Text block:
== Segment start ==

Common sense would suggest that you and I could only guess. We can only know after the fact by observing his actions.

A and B go to court because A stole a loaf of bread from B. The court awards B $10,000. A refuses to pay. Now what?

Nothing, anything beyond the agreed upon price between the two parties is irrelevent to our discussion.

Did you miss the part about not being a one-off payment?  (If you think $3.00 is fair, buy the milk; if you don't, don't. But if you only have $1.00 on you, and the milk-seller agrees to give you think milk now and take remaining $2.00 next week, and next week you  refuse to pay up, then what?)

It dosent matter whether its a one time payment or installments. A price was agreed on and that price reflects the two parties subjective values. Anything beyond that  is irrelevent.

The behaviours of imaginary people we're making up?

== Segment end ==

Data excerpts
== Segment start ==

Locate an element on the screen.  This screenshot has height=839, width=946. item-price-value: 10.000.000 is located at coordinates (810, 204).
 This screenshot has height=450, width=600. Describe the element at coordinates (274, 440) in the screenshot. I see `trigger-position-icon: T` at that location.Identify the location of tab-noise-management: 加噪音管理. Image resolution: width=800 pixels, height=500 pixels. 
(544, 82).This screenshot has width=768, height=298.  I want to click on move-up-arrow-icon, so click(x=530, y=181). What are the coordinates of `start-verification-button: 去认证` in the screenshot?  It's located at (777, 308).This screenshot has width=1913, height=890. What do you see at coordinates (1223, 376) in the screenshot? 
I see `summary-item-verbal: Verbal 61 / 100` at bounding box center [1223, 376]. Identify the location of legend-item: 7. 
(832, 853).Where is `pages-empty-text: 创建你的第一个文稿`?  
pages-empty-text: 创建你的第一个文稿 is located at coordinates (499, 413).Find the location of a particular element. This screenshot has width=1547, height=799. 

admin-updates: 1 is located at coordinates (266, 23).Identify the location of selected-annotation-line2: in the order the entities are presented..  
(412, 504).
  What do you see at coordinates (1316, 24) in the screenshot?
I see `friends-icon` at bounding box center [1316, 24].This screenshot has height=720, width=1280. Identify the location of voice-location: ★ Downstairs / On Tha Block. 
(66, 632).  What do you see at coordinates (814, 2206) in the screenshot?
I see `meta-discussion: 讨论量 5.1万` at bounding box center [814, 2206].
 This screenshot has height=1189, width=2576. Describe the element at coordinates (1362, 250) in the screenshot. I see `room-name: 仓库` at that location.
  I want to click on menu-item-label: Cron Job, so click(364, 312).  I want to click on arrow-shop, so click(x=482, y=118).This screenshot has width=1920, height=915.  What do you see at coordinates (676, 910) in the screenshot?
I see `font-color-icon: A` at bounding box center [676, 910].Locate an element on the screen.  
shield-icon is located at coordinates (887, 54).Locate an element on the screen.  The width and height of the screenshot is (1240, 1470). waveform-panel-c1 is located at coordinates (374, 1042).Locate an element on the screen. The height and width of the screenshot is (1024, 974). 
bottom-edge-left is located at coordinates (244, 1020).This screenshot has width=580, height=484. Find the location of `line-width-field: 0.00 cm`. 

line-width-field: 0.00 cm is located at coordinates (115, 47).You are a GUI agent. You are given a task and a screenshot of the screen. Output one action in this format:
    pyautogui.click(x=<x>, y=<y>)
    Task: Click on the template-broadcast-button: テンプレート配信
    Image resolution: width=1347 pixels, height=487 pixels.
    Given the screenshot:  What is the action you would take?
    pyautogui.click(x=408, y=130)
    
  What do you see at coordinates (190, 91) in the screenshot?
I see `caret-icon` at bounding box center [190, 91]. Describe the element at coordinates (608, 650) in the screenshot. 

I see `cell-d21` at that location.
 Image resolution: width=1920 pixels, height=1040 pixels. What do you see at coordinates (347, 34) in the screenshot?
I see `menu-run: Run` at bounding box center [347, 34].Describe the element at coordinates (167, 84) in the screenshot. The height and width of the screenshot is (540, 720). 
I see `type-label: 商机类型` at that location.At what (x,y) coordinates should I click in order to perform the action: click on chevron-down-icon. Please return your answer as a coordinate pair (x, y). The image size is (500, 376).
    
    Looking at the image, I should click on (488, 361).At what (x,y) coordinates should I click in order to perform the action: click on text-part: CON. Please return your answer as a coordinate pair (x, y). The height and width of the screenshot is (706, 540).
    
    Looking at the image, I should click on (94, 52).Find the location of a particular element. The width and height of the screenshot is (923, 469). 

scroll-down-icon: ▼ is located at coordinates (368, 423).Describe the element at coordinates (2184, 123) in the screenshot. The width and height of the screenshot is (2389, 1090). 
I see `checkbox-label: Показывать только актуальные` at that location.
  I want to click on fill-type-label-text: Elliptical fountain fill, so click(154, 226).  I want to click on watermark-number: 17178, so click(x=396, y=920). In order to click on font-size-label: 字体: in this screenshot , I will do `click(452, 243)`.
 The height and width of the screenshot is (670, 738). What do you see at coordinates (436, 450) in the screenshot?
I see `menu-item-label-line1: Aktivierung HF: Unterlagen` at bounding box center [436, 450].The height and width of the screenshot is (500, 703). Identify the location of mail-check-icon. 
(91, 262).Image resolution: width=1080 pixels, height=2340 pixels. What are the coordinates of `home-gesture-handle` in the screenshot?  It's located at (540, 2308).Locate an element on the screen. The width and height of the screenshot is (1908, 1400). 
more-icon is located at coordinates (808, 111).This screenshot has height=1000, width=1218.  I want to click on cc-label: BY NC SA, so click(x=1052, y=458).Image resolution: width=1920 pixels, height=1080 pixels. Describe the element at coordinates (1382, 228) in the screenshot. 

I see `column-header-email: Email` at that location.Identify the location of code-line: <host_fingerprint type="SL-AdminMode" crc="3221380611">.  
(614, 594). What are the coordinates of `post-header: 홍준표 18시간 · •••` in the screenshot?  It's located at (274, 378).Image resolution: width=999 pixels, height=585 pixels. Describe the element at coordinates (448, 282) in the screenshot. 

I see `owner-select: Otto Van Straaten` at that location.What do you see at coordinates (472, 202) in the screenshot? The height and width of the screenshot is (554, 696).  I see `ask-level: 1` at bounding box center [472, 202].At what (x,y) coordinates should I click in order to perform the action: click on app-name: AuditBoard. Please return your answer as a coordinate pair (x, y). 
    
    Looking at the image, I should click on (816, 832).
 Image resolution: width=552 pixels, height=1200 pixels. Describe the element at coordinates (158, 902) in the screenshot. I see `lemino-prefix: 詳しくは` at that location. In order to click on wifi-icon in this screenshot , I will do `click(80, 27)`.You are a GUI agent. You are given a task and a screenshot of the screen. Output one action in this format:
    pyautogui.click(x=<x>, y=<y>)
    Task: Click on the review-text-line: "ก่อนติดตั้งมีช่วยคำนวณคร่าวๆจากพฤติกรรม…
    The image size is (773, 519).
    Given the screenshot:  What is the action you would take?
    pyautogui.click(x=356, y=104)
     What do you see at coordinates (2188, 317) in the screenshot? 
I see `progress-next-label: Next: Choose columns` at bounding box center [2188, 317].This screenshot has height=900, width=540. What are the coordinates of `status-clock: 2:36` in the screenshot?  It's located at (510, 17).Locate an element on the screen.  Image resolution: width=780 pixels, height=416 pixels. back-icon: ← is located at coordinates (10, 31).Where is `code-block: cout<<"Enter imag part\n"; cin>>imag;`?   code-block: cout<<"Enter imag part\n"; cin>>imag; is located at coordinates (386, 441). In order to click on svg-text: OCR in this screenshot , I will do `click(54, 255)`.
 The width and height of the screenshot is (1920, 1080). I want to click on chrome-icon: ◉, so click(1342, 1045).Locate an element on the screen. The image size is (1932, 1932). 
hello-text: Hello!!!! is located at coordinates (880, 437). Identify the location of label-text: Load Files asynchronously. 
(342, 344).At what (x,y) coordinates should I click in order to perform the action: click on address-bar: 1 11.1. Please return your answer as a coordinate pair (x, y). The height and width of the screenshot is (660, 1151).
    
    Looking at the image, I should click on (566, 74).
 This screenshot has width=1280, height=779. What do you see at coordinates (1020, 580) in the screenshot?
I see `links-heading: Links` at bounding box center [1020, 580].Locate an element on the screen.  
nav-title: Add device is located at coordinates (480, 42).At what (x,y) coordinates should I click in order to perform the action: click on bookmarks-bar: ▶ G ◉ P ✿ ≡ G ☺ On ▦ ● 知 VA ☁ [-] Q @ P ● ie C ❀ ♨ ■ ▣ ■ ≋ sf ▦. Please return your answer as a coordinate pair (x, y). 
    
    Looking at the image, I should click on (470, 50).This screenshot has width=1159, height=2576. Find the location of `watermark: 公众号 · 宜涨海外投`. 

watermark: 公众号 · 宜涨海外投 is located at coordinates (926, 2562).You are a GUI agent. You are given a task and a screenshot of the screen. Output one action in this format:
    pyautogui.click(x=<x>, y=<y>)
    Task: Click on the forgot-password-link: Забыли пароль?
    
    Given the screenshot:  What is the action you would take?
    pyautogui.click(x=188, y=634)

== Segment end ==

Actions to take:
1) Answer these questions using the discussion on agreed prices:
(a) In the court example, what amount does the court award B?
(b) In the milk example, how much money does the buyer have on hand?
(c) According to the reply that follows the milk example, what does an agreed price reflect?
2) Continue the discussion on agreed prices from the point where it stops.

Responses:
1)
(a) $10,000
(b) $1.00
(c) The two parties' subjective values

2)
I bought a sandwich today.  Prior to me buying the sandwitch you have no information about my value scales. After I purchased the sandwich you do. I value the sandwich more than the $7 it cost me. The owners of the sandwich shop valued the $7 more than the sandwich. Our subjective values were translated into an objective price.

To clarify something that may be confusing the issue. Can government create wealth is the question. I am approaching this question from a strickly economic perspective. Which means I am limiting my consideration to only economic goods.  Economic goods have exchange values which are prices. By comparing the prices of what was lost versus what was gained is the only way, in my opinion to answer the original question.